Derrière l’échec des discussions à l’issue desquelles les épargnants français n’ont pas reçu d’indemnisation, même partielle, il s’agit d’un jeu d’influence qui dépasse la perte de créances. La reprise en main politique de 1926 du gouvernement Poincaré qui semblait être une affirmation de puissance se heurte immédiatement à cette recherche presque désespérée de la garantie militaire de nos alliés à mesure que les illusions nées de la victoire de 1918 s’estompent. En position de demandeur auprès des Britanniques, la France tente d’obtenir leur soutien y compris au détriment d’intérêts immédiats. Ce fait illustre l’incapacité qui semble inéluctable, des hommes politiques de l’entre deux guerres à innover et réformer pour sortir de la logique de perte de puissance. Inéluctable ? En fait le gouvernement français subit essentiellement trois influences qui paralysent son action : de l’extérieur, la politique anglaise d’équilibre continental, accompagnée de la protection de ses intérêts propres, et à l’intérieur, d’une part celle des parlementaires, maîtres du jeu politique de la IIIe, qui bloquent tout renforcement de l’exécutif (syndrome lointain du Second Empire), et d’autre part celle d’un fort courant d’opinion pacifiste. Ensemble, elles paralysent les initiatives par un repli frileux sur une aura dépassée et la recherche d’une sécurité illusoire.

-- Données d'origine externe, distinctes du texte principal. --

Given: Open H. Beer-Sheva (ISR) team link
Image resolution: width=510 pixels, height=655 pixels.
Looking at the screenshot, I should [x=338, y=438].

Cet épisode anecdotique ne traduit donc pas une volonté perverse des dirigeants de spolier leurs propres épargnants, mais révèle simplement une politique qui conduit de fait à une attitude de soumission de l’ancienne puissance française. Elle prouve son incapacité à surmonter le coût exorbitant de la Grande Guerre et à dépasser ses blocages institutionnels.

Dominique THIRION

SOURCES :

- Commission des Affaires Etrangères du Sénat 1997-1998, rapport n°150 de C. Estier.

- Charles Baron, Au pays de l’or noir, libraire Polytechnique, Paris 1939.

- Pierre Fontaine, La guerre froide du pétrole, éditions SCEL, Paris 1956.

- Revue Diplomatie, juillet-août 2008, article Histoire de la diplomatie française.